My biggest job as a father is to help raise the kids to take their place as moral and productive adults in society, not necessarily a simple job in today’s America. Doing that requires, amongst many other things, an awareness of the issues that face Americans with an emphasis on those that will particularly affect them as they proceed along in life. One of the issues that most concerns me for the kids is that of the presence of government surveillance, particularly the pervasive electronic programs fostered by the NSA.
The issue is troubling for many reasons but there are two points that particularly bother me in regards to the kids. The first is that they are so massively tied in to the ether via the internet and increasingly through the newly termed “Sensornet”, the increasing number of interconnected devices. An entity with the resources – and boy howdy, the NSA has those in terabytes – can carefully craft together an accurate picture of an individual’s beliefs, likes, dislikes and opinions for the highest bidder; in the aspect of a free society, it can also be used to apply pressure to silence an uncomfortable opinion. The second point is that the news-media is largely now controlled by no more than a half-dozen corporate entities and with the rise of corporate fascism within the past two decades or so, there are fewer and fewer places for these youngsters to go for truly independent news. While it’s impossible to eliminate full bias from any news source, there are now far greater and lucrative reasons to assert control over the news flow and corporations are generally not run by people who are willing to place their companies and paychecks at risk. The rise of the terrorist threat – whether it’s that everpresent or just another straw bogeyman to be conveniently exploited – means that there’s a plethora of opportunities for the media to push a specific message, which is about the need for security and increasing vigilance that begins to conflict with our most core freedoms.

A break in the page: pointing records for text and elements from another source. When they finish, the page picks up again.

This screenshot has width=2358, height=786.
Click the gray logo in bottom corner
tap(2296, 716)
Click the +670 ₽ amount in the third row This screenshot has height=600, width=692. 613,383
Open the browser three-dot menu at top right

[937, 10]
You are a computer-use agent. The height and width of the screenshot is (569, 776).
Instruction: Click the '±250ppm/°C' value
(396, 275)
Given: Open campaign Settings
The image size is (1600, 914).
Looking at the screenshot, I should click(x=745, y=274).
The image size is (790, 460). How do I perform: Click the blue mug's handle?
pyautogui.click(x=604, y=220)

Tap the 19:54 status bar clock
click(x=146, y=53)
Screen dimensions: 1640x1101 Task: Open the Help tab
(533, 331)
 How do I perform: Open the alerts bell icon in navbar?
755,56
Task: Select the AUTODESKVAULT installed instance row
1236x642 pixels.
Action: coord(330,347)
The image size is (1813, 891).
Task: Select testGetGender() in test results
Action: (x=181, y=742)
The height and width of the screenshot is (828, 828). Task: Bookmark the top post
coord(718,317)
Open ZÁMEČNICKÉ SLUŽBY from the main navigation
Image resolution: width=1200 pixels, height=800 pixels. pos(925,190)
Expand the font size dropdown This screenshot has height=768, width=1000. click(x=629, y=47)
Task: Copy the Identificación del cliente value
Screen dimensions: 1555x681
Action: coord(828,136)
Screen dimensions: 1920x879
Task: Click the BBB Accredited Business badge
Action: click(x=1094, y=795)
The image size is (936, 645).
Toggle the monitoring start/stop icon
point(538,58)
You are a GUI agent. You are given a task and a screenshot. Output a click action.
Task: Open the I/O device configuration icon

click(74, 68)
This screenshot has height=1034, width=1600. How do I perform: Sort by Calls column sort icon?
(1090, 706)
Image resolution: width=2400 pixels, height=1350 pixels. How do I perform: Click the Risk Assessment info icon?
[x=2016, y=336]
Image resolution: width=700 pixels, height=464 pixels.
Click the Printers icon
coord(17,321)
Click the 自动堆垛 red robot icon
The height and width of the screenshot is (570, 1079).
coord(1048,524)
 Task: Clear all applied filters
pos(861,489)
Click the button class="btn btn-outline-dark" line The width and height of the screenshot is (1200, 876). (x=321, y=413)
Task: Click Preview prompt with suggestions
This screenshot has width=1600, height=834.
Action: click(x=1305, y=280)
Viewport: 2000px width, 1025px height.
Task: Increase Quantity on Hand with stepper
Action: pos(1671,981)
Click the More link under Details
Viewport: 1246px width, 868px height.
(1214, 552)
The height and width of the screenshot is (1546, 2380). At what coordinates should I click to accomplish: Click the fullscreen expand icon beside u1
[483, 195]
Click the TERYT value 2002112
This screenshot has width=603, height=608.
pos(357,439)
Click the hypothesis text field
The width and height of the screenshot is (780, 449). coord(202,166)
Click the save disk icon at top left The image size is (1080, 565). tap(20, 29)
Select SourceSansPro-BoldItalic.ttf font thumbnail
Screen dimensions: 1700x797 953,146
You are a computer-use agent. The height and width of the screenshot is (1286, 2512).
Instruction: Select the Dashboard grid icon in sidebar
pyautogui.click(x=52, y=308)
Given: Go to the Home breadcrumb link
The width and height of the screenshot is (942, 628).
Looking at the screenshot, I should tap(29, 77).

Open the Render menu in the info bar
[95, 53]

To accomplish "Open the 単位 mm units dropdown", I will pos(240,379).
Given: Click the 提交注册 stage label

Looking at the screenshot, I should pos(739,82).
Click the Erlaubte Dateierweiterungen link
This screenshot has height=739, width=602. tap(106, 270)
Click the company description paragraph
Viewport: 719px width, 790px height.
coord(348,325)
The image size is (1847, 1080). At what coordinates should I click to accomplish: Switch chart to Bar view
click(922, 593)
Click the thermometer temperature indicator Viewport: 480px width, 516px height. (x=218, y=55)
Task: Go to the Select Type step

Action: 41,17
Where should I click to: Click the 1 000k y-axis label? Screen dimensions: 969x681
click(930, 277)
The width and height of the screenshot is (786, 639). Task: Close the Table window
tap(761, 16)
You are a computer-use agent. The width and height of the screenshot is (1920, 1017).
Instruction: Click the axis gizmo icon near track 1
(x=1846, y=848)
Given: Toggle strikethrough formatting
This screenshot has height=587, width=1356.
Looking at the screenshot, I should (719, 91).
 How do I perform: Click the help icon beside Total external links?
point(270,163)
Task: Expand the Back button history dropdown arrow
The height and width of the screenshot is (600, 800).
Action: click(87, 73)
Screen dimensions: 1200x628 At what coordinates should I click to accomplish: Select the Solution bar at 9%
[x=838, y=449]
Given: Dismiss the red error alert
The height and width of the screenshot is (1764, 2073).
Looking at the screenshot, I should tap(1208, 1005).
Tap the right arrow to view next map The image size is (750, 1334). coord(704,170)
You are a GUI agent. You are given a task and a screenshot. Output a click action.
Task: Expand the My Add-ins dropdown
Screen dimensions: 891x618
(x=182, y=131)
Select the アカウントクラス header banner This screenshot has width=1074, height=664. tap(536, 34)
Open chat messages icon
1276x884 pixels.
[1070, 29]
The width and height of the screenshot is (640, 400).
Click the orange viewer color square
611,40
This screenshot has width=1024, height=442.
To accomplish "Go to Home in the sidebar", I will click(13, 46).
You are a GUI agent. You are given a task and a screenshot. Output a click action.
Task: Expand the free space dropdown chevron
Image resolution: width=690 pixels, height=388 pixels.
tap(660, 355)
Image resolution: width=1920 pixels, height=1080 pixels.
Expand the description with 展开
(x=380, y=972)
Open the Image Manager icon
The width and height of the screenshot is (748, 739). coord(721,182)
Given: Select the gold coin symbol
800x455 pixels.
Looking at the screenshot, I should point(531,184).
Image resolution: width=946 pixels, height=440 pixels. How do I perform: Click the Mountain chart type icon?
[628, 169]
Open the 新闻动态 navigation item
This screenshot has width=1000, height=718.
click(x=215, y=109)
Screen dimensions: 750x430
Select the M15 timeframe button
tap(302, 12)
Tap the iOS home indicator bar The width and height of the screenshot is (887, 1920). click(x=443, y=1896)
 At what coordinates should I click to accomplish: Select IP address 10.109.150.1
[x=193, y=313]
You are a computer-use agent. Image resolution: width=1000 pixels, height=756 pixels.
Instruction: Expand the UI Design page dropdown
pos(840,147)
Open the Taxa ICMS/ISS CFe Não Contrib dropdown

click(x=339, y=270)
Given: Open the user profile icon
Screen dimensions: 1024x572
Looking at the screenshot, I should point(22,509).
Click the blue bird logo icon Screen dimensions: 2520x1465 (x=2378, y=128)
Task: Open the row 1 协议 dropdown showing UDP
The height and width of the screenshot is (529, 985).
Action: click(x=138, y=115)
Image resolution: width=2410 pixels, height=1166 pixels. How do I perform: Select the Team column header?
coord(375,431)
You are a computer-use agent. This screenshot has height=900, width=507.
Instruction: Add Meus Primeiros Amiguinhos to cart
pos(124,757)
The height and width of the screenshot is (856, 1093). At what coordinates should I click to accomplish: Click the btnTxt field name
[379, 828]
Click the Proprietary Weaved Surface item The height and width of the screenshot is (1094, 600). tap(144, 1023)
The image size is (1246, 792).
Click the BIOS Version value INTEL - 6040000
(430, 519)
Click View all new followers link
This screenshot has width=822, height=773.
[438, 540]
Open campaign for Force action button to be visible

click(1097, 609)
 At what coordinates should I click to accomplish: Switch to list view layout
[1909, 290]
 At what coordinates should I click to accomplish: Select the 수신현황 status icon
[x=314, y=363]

So if it’s my job to prepare the kids and make them aware, I have to look for any opportunity to create a teachable moment. Such was the moment some months ago after we spent a Tuesday evening watching NCIS. It was another of those episodes in which Gibbs’ team is against the wall trying to defuse a potential terrorist plot and McGee realizes that he can surreptiously crack some firewalls and obtain crucial data that makes the plot stoppable. There’s the nod to legal process with the warning that this could be a problem without warrant, but Gibbs and/or Vance will quietly nod and then make a cryptic remark that is in itself an approval of the measure. My full disclosure is that I like NCIS and have watched it for years, developing an affection for the characters, most particularly the wiseass DiNozzo. But after that episode, I engaged Youngest in a conversation after he’d gone online at the family computer.
The brief talk – and it can’t take huge amounts of time – centered on what the team did to crack the case. Here’s my problem with it, I said. Did they crack the case? Youngest responded that they had, to which I asked what if that wasn’t McGee at the terminal? What if that was someone else, someone that you didn’t necessarily know and trust? Would that make what they did the right thing to do? Youngest – now in seventh grade – has had enough conversations to understand the notion of legal process and could see that the process had been upended in the interest of public safety. But my subsequent conversation with him went to the need for the process in the first place. I pointed out the recent issues with the IRS, specifically in regards to using it as a political tool against libertarians and conservatives, as well as the Obama Administration’s vicious war against whistleblowers, who often were moral people who were trying to shed light on abuses within the system and not incompetents or malcontents. It might seem heady stuff for a middle-schooler, but the reality is that the kids are generally capable of understanding topics if you’ve raised them to “play up” in conversations and have tried to make them as understandable and matter-of-fact as possible. There have been times with my own kids when they’ve asked questions on the spur and I’ve told them that I’ll come back to them after having a chance to think about it. It isn’t that I don’t know the facts or have an opinion on it, but that I need a little time to think through how to present an answer that’s understandable for the age level; that said, there have been a few instances where I’ve gone back to fact-check myself so I don’t come off sounding like a moron (not a hard thing to do sometimes). One or two days later, I’ve come back with Remember that question you had about…?
The point to the conversation was to at least give Youngest a glimpse into the issue of government surveillance, that there was more there than just a friendly fictional scout-leading character on a popular television show who could be upending the process. It was also to give him a sense that the legal processes are there for solid reasons and that the technology can be a double-edged sword, to protect the common person from the vagaries and senses of the poltical operatives and hacks that populate the upper levels of the various bureaucracies, willing and able to abuse the system for the ends of themselves or the hands that feed them.
There have been other situations that have arisen since then that have led to further conversations on the question of privacy and surveillance and both my wife and I have pointed them out to one or more of the kids as they’ve been around. The point is to make yourself aware of the issues in our society and whenever possible, find a way to present them to the kids so that they have a grounding as they grow. These are the years that will allow them to begin developing the habits that protect them when they’re finally adults and my expectation is that America is going to have a moment of truth about how far the security apparatus should go in the pursuit of security.